LONDON--(BUSINESS WIRE)--nVent Electric plc (NYSE:NVT) (“nVent”) today announced it has completed the previously announced acquisition of Eldon Holding AB, a privately held European-based enclosures business, for a cash purchase price of approximately $128 million, including repayment of Eldon debt.
nVent is a global leader in enclosures, providing innovative solutions that protect, connect and manage heat in critical electronics, communication, control and power equipment through its nVent HOFFMAN and nVent SCHROFF brands.
“Eldon is highly complementary to our enclosures business. The company has been focused on strengthening its digital capabilities to serve customers with velocity – aligning extraordinarily well with our strategy,” said Beth Wozniak, nVent CEO. “Our teams are working to smoothly integrate the Eldon business, and we’re excited to welcome many new team members. Together, we will be able to quickly respond to customers around the world and provide advanced and flexible solutions while strengthening our global growth opportunities.”

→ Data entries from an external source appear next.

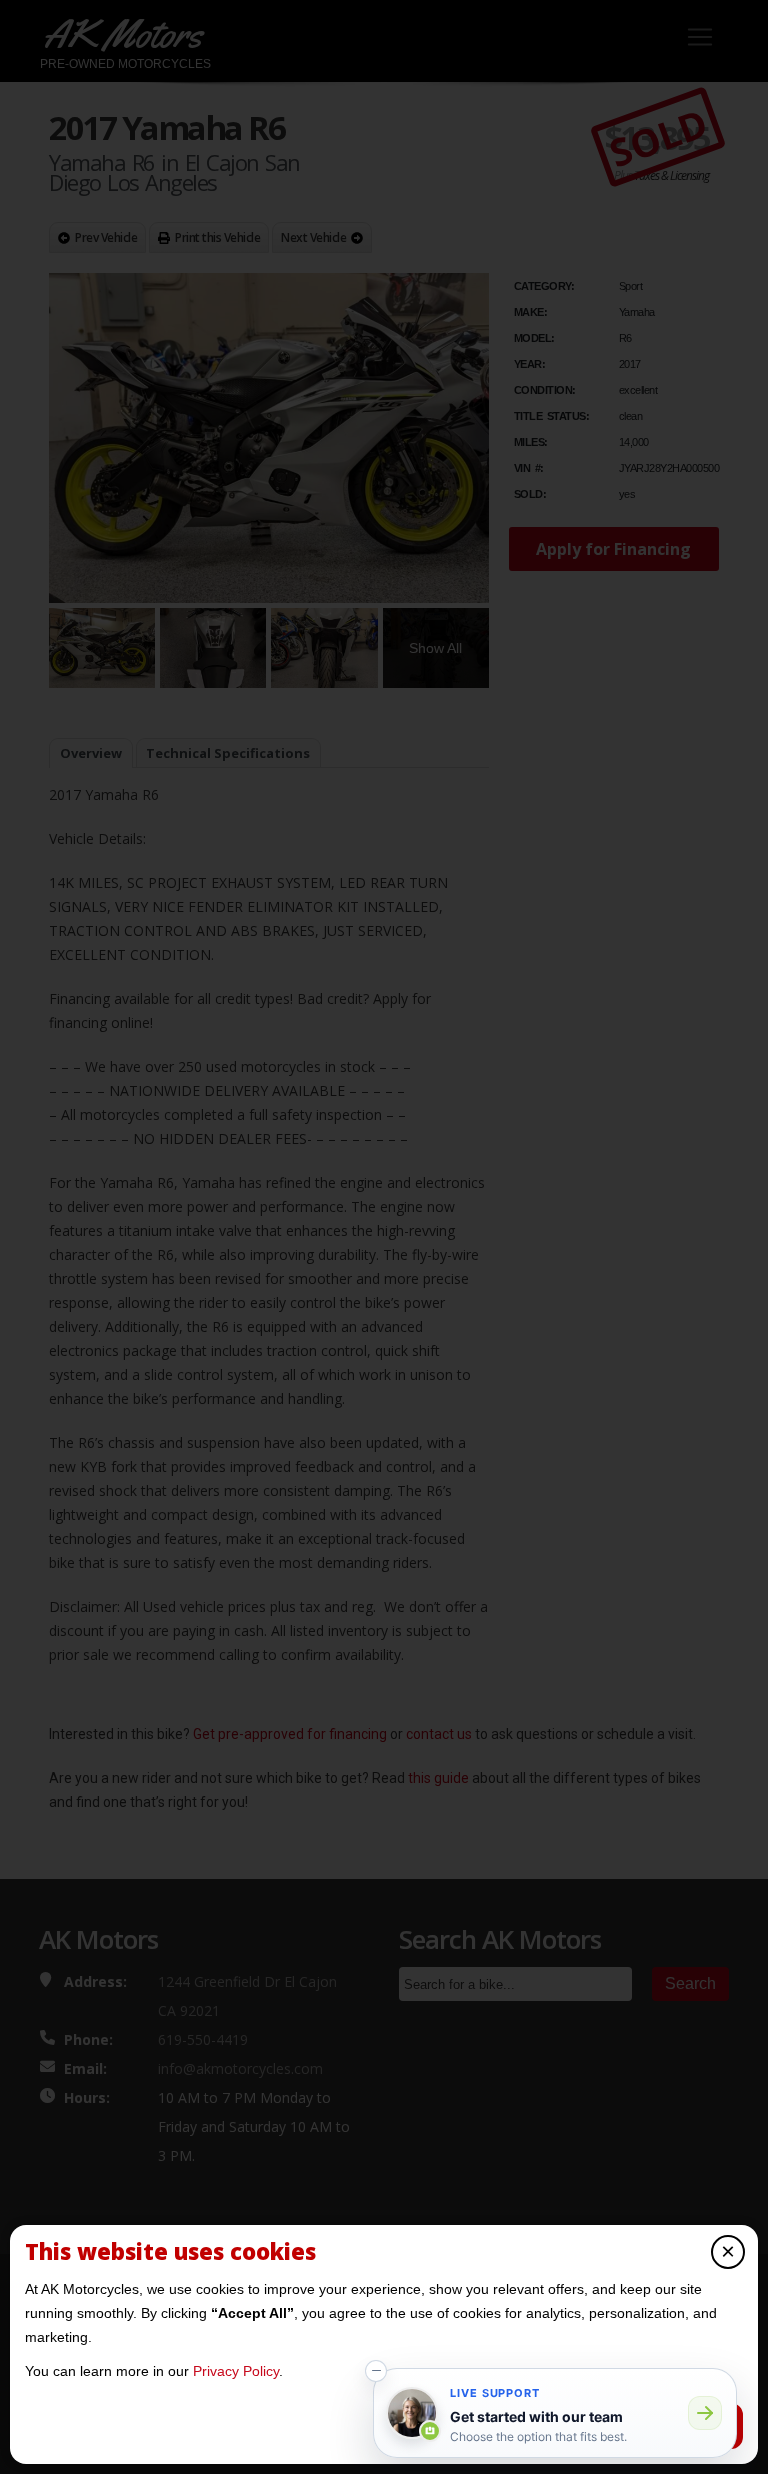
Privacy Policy (236, 2371)
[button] (376, 2371)
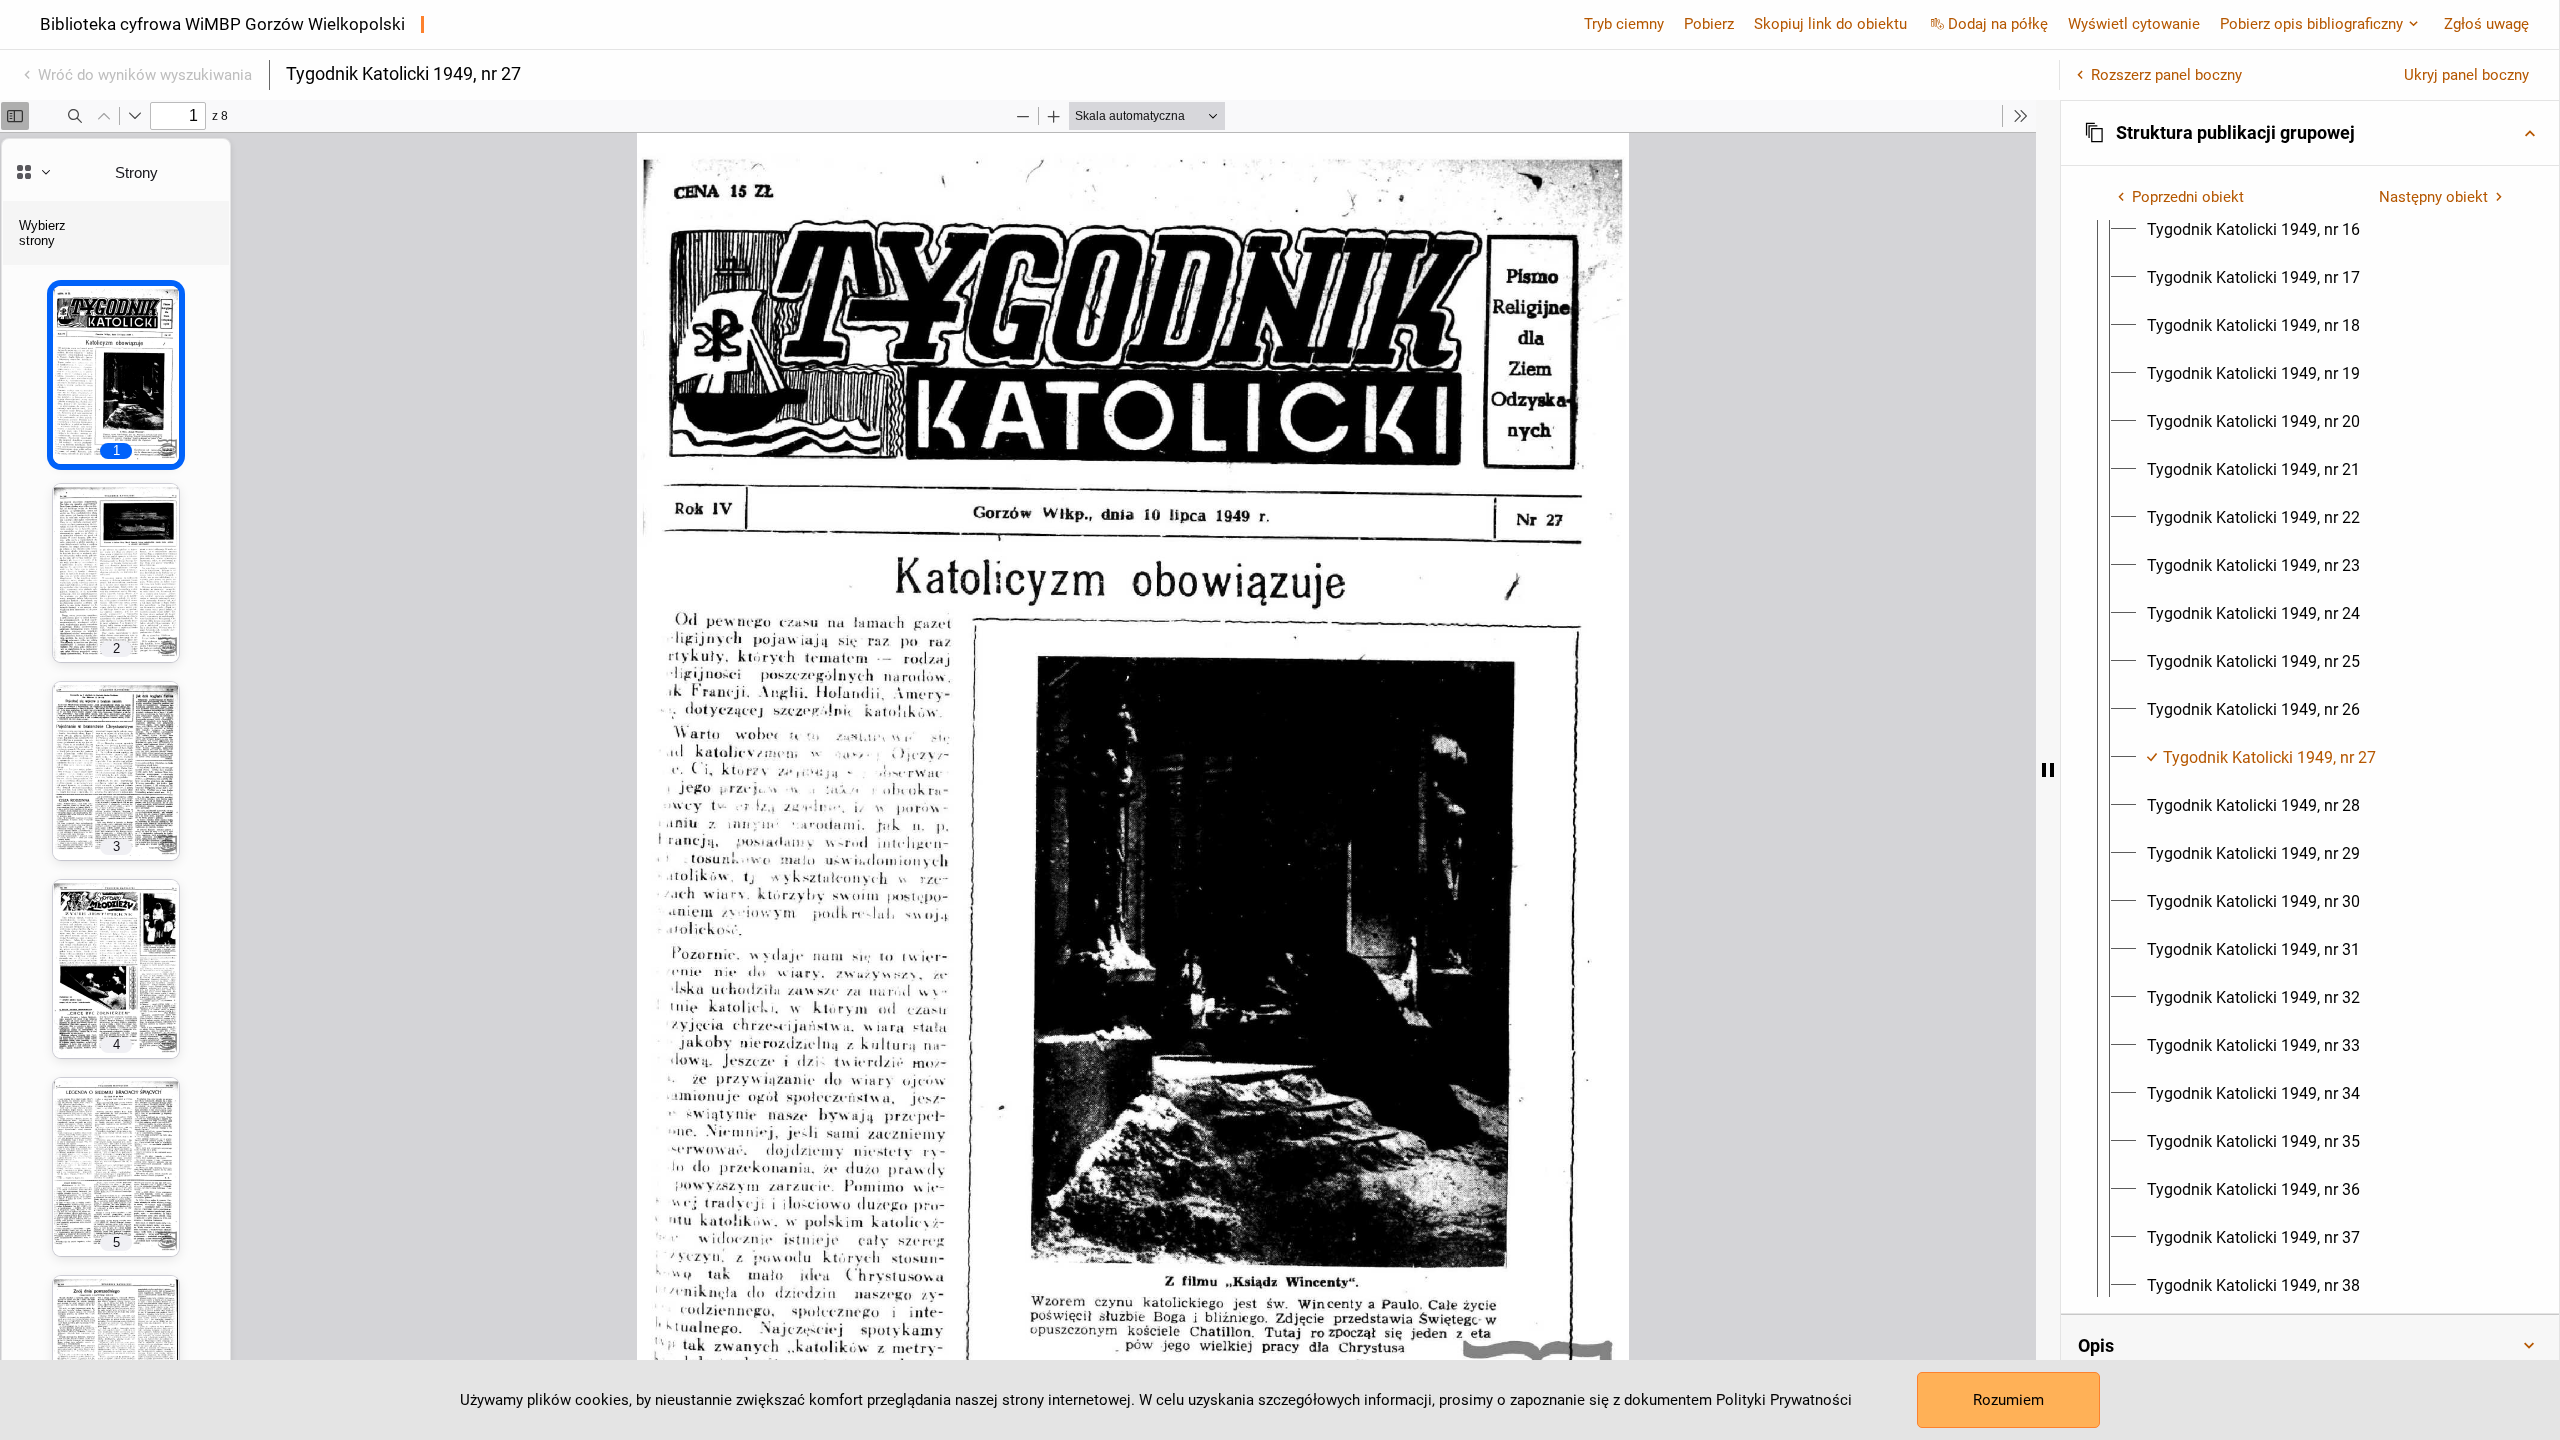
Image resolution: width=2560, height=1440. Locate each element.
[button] (2310, 133)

About nVent nVent is a leading global provider of electrical connection and protection solutions. We believe our inventive electrical solutions enable safer systems and ensure a more secure world. We design, manufacture, market, install and service high performance products and solutions that connect and protect some of the world's most sensitive equipment, buildings and critical processes. We offer a comprehensive range of enclosures, electrical connections and fastening and thermal management solutions across industry-leading brands that are recognized globally for quality, reliability and innovation. Our principal office is in London, United Kingdom and our management office in the United States is in Minneapolis, Minnesota. Our robust portfolio of leading electrical product brands dates back more than 100 years and includes nVent CADDY, ERICO, HOFFMAN, RAYCHEM, SCHROFF and TRACER. nVent, CADDY, ERICO, HOFFMAN, RAYCHEM, SCHROFF and TRACER are trademarks owned or licensed by nVent Services GmbH or its affiliates.
All statements made about the anticipated benefits of the acquisition, are forward-looking statements subject to risks and uncertainties, such as the company’s ability to integrate the acquisition successfully and other risk factors contained in our filings with the Securities and Exchange Commission, including our Annual Report on Form 10-K for the year ended December 31, 2018, as amended.